Tuesday, June 12, 2012

Driver's Training, or, "Why the Swedes Will Take Over the World"

Ah driver's training. The one class where, no matter how academically useless you are, you can still pass by showing up. Here in America, we take great pride in putting people with absolutely zero meaningful training on the roads. Don't believe me? Watch an episode of the show Cops and tell me that we have a good driver's training system.

In most areas of the United States, you can start driving (in a limited manner) when you are 14 years and 9 months old. Most states will give you a full license at the age of 16. In the intervening months, you simply have to complete two classroom education segments, often "taught" by an obese elderly man that likes to play videos that explain in mind-numbing detail why crashing is bad, log 50 hours of driving, pass a written test, and get an instructor to sign off on a road test that includes impossibly difficult tasks such as parallel parking, a task which could most likely be completed by a hydrocephallic iguana, and not veering out of your lane whilst travelling down the highway.
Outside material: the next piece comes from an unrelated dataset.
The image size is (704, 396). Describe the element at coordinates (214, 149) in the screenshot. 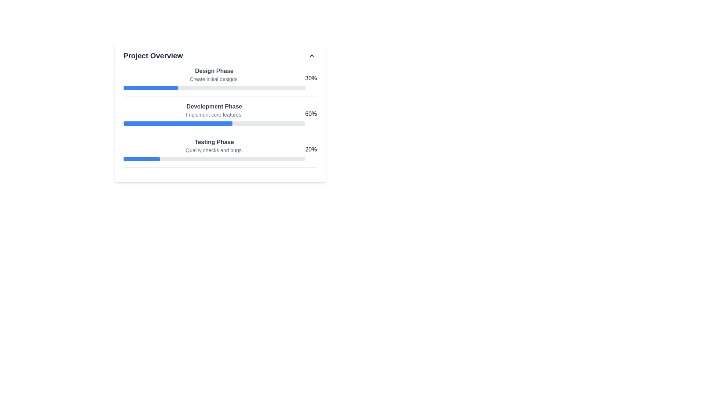

I see `the text block titled 'Testing Phase' with the subtitle 'Quality checks and bugs.' located in the Project Overview section, which also includes a progress bar beneath it` at that location.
If you explained this process to someone from Sweden, they would stare at you shocked, offer you some meatballs, assemble a table, and then be confused a bit more. You see, in Sweden, a license cannot be obtained until a driver is 18 years of age. The 18 year old in question must pass an absolutely brutal theory test, and complete multiple driving tests that simulate every type of road condition imaginable. Students are taken out onto a skidpad. Students do the slalom in the snow. Students are taught how to drive.

Between this skill and the corporate domination of Ikea, I fear that the Swedes may soon take their place at the head of a terrifying new world order. All will eat meatballs, complete transactions with the krona, and fill their homes with preassembled couch sets. Wait, is this a bad thing?